Das tschuwaschische Nibelungenepos

Im Jahre 1992 entdeckte der Journalist, Publizist und Forscher Kai Ehlers bei seinem Freund Mischi Juchma, einem tschuwaschischen Schriftsteller, in Tscheboksary, der Hauptstadt Tschuwaschiens an der Wolga, ein Epos, welches ihm bekannt vorkam. (Die Tschuwaschen gelten als letzte Nachkommen der Hunnen und Wolgabulgaren.) Juchma, der sich auch die Sammlung tschuwaschischer Lieder und Sagen zur Aufgabe gemacht hatte, um sie vor der Vergessenheit zu bewahren, hatte neben weiteren Epen, welche nicht mit der Nibelungensage in Zusammenhang stehen, auch das tschuwaschische Epos Attil und Krimkilte aufgezeichnet. Es handelt sich hierbei um ein vollständiges Epos, welches Juchma vom Bruder seines Großvaters Pitraw Lissizyn 1956 aufgezeichnet hatte. Weiterhin sind überliefert zwei Seiten des gleichen Epos in anderer Form und ein Prosatext einer weiteren stark abweichenden Variante des Epos. Ein weiterer Prosatext weicht leicht vom ersten Epos ab.
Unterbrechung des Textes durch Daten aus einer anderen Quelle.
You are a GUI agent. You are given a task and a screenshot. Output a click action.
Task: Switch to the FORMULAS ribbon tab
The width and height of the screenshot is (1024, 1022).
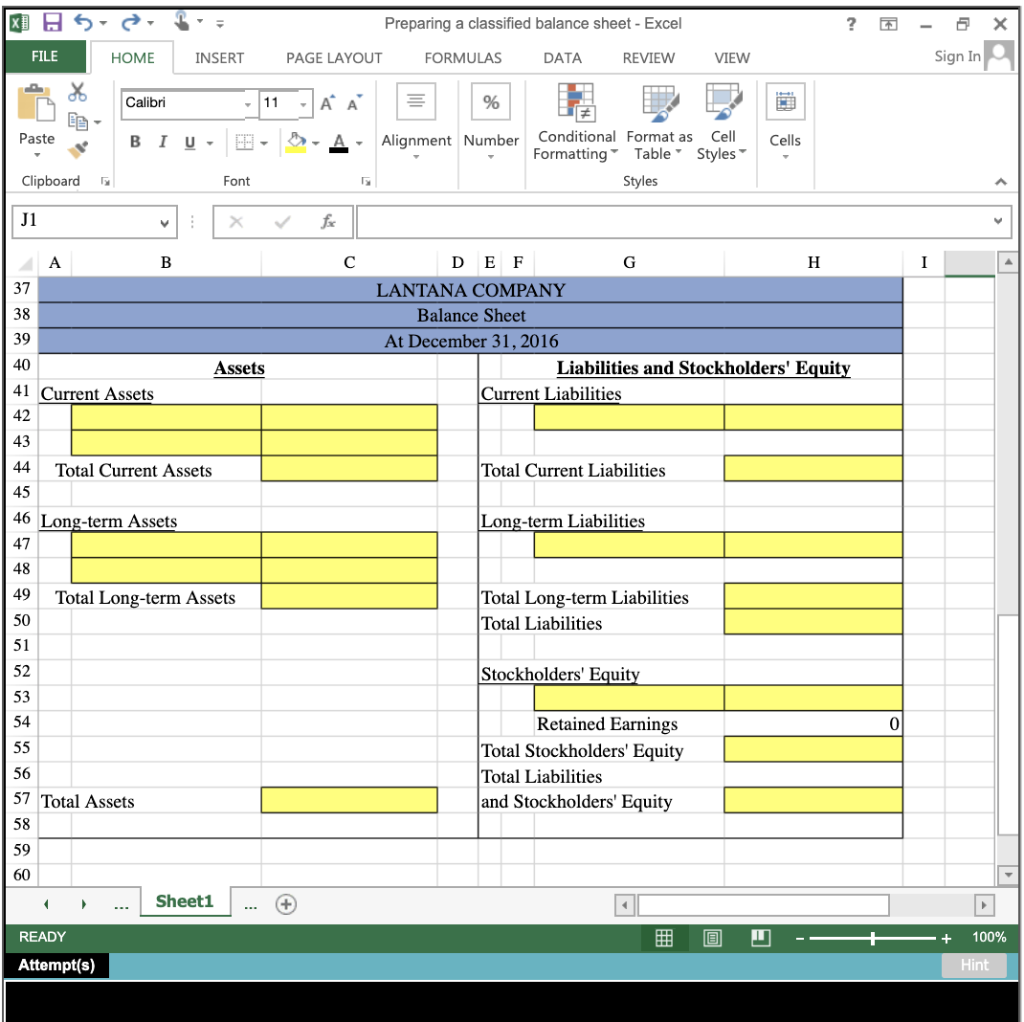[x=461, y=58]
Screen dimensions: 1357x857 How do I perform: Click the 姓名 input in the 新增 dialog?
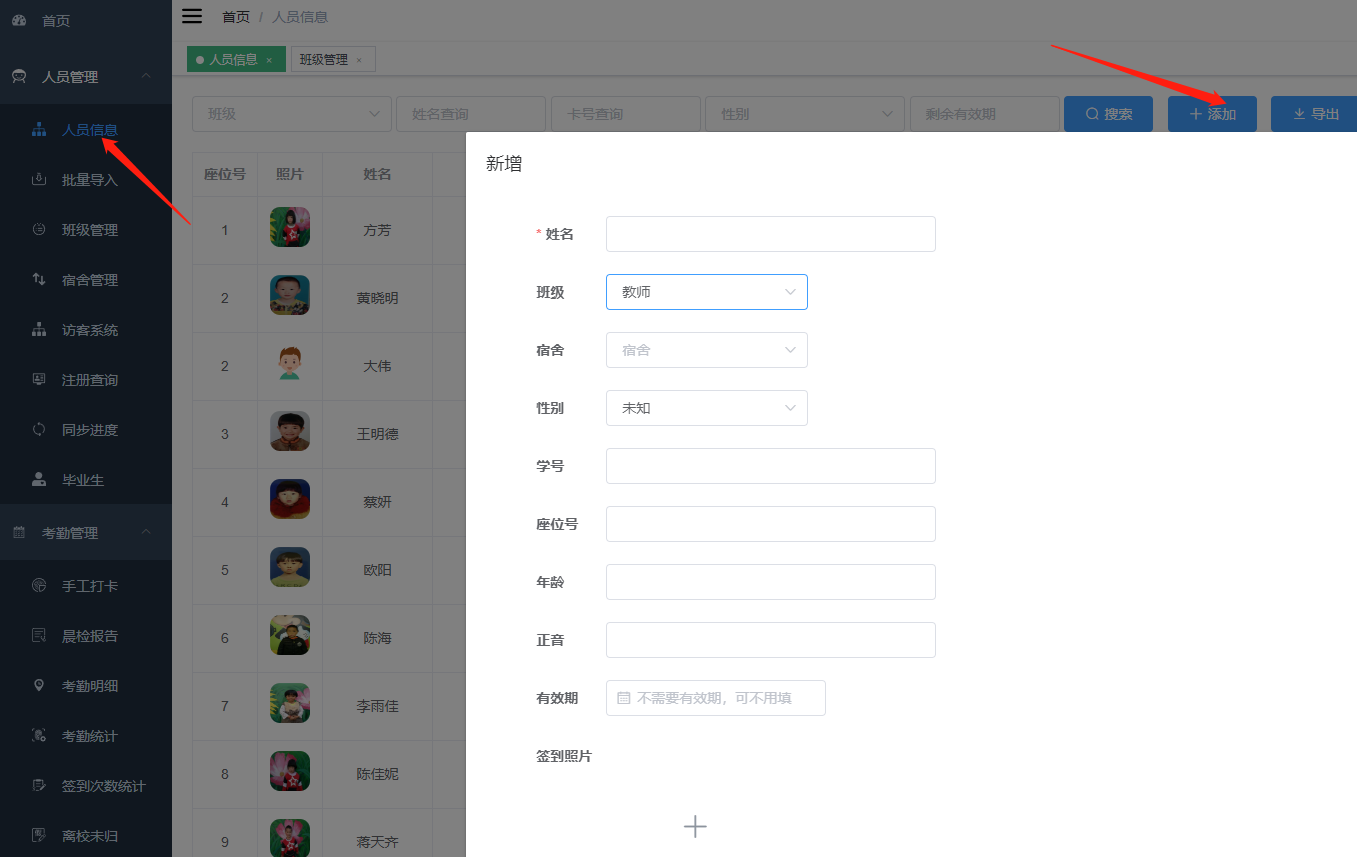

Das Epos kann durchaus als Nibelungenepos bezeichnet werden, auch wenn Siegfried, Hagen und die Burgunderkönige im Epos nicht vorkommen. Die tschuwaschischen Sagengestalten des Epos Attil, Palat, Krimkilte und Herkke finden ihre Parallelen in den deutschen Sagengestalten des Nibelungenlieds, Etzel, Bloedel, Kriemhilt und Helche/Herche. Weitere Hauptprotagonisten sind Ajtaman, Tschupajrek und Markka. Das erste und vollständige Epos ist relativ umfangreich, enthält meiner Ansicht nach aber viele Verse, die auch für sich und ohne Zusammenhang zum Epos stehen können.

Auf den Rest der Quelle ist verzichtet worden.